Supported Model Types

Model Type	Value	Description	Example Use Case
Llama	`llama`	Meta Llama models deployed via JumpStart or custom	General-purpose, cost-effective
Mistral	`mistral`	Mistral AI models on SageMaker	Coding, European compliance
Claude	`claude`	Anthropic Claude models via custom containers	Complex reasoning
Hugging Face	`huggingface`	Any Hugging Face Hub model via SageMaker containers	NLP, classification, summarization
JumpStart	`jumpstart`	AWS JumpStart pre-built model packages	Quick deployment, managed updates
Custom	`custom`	Any custom inference container or algorithm	Proprietary models, specialized

Quick Start

1. Deploy a Model Endpoint

Before using the SageMaker provider, you need a running SageMaker endpoint.
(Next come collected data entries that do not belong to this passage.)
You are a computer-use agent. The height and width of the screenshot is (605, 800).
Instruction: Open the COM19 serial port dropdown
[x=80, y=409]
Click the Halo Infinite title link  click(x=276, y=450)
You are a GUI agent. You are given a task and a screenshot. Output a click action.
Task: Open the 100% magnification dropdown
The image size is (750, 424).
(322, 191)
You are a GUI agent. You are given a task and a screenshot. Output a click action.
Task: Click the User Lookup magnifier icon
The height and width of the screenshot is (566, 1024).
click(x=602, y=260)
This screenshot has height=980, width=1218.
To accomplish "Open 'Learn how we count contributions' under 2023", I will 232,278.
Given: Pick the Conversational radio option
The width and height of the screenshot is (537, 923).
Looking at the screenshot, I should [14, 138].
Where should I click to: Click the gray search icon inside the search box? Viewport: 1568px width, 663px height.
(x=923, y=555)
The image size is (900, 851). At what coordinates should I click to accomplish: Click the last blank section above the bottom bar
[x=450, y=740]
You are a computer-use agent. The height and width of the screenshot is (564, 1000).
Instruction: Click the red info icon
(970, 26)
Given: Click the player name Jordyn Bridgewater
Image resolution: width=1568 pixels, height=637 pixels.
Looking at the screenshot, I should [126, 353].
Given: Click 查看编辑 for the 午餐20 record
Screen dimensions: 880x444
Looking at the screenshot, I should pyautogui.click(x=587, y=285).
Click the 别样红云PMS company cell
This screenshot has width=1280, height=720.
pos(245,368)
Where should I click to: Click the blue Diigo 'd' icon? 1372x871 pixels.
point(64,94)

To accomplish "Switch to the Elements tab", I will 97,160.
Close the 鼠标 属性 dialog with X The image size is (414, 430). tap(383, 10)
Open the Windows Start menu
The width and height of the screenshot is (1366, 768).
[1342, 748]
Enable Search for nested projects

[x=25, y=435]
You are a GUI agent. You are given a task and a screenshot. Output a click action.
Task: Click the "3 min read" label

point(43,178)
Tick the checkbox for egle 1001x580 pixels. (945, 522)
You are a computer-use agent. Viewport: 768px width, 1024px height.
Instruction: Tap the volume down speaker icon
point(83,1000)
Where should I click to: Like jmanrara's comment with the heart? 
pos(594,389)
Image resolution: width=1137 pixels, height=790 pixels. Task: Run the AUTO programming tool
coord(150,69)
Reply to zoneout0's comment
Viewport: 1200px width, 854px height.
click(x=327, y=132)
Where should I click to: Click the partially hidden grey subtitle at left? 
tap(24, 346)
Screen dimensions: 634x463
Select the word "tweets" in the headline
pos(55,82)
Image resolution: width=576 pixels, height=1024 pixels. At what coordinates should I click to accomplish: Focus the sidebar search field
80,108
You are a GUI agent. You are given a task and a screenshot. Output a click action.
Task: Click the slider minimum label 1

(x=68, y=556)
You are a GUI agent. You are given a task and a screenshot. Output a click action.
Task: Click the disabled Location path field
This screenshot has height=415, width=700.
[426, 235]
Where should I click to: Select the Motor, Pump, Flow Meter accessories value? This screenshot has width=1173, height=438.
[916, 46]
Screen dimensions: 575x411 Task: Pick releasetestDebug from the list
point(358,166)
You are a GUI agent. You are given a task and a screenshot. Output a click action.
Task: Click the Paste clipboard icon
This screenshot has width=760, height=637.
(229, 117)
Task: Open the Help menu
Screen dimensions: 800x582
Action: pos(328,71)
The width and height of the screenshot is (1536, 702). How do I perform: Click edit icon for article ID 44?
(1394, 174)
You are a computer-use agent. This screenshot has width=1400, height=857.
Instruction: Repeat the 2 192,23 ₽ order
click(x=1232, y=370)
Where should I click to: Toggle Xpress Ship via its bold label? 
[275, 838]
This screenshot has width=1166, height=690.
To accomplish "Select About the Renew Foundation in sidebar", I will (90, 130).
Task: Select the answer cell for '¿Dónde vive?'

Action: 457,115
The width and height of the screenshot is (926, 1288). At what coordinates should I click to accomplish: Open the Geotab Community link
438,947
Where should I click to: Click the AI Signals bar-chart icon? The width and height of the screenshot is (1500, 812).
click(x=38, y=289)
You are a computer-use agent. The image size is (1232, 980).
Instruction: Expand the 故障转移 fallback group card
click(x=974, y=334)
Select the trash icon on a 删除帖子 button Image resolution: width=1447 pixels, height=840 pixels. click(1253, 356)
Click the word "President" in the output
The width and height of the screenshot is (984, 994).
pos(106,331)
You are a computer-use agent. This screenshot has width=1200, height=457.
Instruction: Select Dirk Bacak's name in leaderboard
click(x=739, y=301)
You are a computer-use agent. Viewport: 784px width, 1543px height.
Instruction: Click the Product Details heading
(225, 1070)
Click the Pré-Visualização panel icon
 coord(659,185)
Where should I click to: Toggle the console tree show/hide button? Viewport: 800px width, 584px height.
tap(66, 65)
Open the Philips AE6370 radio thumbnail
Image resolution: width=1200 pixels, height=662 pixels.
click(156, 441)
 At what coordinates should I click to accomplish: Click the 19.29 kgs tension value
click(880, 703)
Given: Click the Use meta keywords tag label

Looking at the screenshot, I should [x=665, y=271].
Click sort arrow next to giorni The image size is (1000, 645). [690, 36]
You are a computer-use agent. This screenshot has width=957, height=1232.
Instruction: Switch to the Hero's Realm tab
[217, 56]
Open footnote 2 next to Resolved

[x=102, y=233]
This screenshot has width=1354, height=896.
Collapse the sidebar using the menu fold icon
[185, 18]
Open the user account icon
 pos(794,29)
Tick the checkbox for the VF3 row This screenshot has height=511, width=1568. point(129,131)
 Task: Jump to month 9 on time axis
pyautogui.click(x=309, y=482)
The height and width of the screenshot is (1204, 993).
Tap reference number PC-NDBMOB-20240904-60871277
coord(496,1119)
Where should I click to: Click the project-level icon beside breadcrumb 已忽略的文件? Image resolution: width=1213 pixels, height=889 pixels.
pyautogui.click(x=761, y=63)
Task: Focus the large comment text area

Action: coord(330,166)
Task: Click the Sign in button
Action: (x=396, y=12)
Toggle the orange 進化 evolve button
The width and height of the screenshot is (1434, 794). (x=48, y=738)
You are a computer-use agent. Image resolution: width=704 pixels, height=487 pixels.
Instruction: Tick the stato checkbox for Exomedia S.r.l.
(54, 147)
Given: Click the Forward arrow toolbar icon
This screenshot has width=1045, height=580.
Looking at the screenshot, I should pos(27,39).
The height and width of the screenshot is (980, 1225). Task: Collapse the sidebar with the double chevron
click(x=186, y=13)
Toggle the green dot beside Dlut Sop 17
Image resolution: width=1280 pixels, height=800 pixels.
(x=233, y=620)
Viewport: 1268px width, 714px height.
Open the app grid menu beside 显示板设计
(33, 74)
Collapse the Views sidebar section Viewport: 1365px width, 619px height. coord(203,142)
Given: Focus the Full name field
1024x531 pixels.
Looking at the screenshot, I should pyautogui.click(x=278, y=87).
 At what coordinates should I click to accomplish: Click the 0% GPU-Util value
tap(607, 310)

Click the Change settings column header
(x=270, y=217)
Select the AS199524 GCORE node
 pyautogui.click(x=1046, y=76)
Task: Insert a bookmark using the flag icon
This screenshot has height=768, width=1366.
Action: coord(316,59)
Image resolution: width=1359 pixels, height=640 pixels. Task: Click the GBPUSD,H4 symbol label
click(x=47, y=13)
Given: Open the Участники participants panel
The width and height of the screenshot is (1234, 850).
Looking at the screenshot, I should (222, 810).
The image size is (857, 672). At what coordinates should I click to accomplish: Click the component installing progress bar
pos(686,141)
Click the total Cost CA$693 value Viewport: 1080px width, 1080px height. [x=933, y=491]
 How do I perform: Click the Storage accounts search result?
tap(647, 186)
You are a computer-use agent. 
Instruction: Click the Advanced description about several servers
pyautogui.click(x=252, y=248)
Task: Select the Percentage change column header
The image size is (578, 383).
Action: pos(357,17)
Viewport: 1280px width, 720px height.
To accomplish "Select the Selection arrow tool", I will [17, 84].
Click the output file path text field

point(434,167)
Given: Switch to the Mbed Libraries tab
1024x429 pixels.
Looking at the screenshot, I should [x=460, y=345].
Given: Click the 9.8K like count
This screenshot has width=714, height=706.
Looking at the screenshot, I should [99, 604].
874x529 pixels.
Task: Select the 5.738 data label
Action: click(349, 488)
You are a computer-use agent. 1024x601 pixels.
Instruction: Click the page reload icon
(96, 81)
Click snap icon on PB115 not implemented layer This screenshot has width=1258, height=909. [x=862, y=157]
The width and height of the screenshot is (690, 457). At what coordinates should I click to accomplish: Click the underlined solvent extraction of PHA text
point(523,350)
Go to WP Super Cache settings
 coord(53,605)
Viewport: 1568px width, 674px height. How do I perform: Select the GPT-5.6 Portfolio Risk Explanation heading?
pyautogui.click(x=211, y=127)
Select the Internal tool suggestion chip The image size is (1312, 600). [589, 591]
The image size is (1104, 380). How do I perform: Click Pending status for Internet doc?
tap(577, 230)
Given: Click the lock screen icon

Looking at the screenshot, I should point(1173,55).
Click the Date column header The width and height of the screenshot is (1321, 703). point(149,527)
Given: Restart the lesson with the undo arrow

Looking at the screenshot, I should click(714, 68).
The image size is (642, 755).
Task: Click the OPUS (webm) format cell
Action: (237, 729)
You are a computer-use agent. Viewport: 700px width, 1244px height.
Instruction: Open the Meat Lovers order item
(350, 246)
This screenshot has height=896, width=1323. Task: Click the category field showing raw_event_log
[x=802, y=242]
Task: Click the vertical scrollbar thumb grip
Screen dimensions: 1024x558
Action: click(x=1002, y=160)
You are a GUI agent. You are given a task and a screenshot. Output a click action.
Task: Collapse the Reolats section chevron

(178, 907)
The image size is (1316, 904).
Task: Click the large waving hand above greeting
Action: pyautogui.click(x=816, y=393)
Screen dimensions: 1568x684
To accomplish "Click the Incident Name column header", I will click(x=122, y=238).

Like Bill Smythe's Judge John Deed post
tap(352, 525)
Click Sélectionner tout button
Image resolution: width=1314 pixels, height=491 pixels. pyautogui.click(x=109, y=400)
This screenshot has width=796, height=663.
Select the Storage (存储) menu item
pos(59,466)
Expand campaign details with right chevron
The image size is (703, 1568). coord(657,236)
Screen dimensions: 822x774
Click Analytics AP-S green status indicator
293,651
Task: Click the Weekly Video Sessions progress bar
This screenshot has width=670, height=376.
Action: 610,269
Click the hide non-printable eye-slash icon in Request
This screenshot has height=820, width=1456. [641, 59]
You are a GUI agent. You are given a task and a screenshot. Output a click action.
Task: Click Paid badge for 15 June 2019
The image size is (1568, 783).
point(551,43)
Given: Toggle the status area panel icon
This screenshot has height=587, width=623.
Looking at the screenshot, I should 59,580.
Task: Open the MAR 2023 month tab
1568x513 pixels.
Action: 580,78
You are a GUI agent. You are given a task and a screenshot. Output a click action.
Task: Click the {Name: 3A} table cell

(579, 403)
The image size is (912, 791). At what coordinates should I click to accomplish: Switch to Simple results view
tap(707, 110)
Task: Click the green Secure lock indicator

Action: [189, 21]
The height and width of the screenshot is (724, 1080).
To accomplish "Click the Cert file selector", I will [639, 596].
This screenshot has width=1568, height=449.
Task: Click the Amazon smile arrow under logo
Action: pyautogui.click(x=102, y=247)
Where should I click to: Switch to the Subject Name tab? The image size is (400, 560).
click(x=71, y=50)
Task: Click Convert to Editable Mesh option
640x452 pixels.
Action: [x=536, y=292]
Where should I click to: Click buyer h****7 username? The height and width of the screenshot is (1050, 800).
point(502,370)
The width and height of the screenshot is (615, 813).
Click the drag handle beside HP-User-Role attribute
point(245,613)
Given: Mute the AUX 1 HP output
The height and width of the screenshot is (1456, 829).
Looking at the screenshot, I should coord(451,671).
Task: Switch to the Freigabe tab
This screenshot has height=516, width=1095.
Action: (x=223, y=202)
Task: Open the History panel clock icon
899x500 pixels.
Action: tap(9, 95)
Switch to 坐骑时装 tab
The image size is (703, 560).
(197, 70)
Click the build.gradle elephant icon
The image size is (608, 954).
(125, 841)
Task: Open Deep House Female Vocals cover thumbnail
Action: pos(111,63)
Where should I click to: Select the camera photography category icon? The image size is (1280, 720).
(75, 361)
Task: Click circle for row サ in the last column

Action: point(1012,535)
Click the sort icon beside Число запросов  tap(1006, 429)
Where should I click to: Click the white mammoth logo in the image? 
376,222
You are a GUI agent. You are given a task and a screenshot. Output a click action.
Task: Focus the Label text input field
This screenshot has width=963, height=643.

You can create one through the AWS Console, AWS CLI, or SageMaker SDK.

# Example: Deploy a JumpStart Llama model via AWS CLI
aws sagemaker create-endpoint \
  --endpoint-name my-llama-endpoint \
  --endpoint-config-name my-llama-config \
  --region us-east-1

Or via the AWS Console:

Open SageMaker Console
Navigate to Inference > Endpoints
Create a new endpoint with your model
Wait for the endpoint status to become InService

2. Configure Environment Variables

# Required: AWS credentials
export AWS_ACCESS_KEY_ID=your_access_key
export AWS_SECRET_ACCESS_KEY=your_secret_key

# Required: SageMaker endpoint name
export SAGEMAKER_DEFAULT_ENDPOINT=my-llama-endpoint

# Optional: Region (defaults to us-east-1)
export SAGEMAKER_REGION=us-east-1

# Optional: Model identifier
export SAGEMAKER_MODEL=my-custom-llama

# Optional: Model type for request formatting
export SAGEMAKER_MODEL_TYPE=llama

3. Use with NeuroLink SDK

import { NeuroLink } from "@juspay/neurolink";

const ai = new NeuroLink();

const result = await ai.generate({
  input: { text: "Explain quantum computing in simple terms." },
  provider: "sagemaker",
});

console.log(result.content);

4. Use with NeuroLink CLI

# Basic generation
neurolink generate "Explain quantum computing" --provider sagemaker

# With specific model name
neurolink generate "Write a haiku" --provider sagemaker --model my-custom-model

Environment Variables

AWS Credentials (Required)

Variable	Required	Description
`AWS_ACCESS_KEY_ID`	Yes	AWS access key ID for authentication
`AWS_SECRET_ACCESS_KEY`	Yes	AWS secret access key for authentication
`AWS_SESSION_TOKEN`	No	Session token for temporary credentials (STS)

Region Configuration

Region is resolved in priority order:

Constructor region parameter (highest priority)
SAGEMAKER_REGION environment variable
AWS_REGION environment variable
"us-east-1" (default)

Variable	Default	Description
`SAGEMAKER_REGION`	-	SageMaker-specific region override
`AWS_REGION`	`"us-east-1"`	General AWS region

Endpoint Configuration

Endpoint name is resolved in priority order:

SAGEMAKER_DEFAULT_ENDPOINT
SAGEMAKER_ENDPOINT_NAME
"default-endpoint" (fallback; will fail connectivity checks)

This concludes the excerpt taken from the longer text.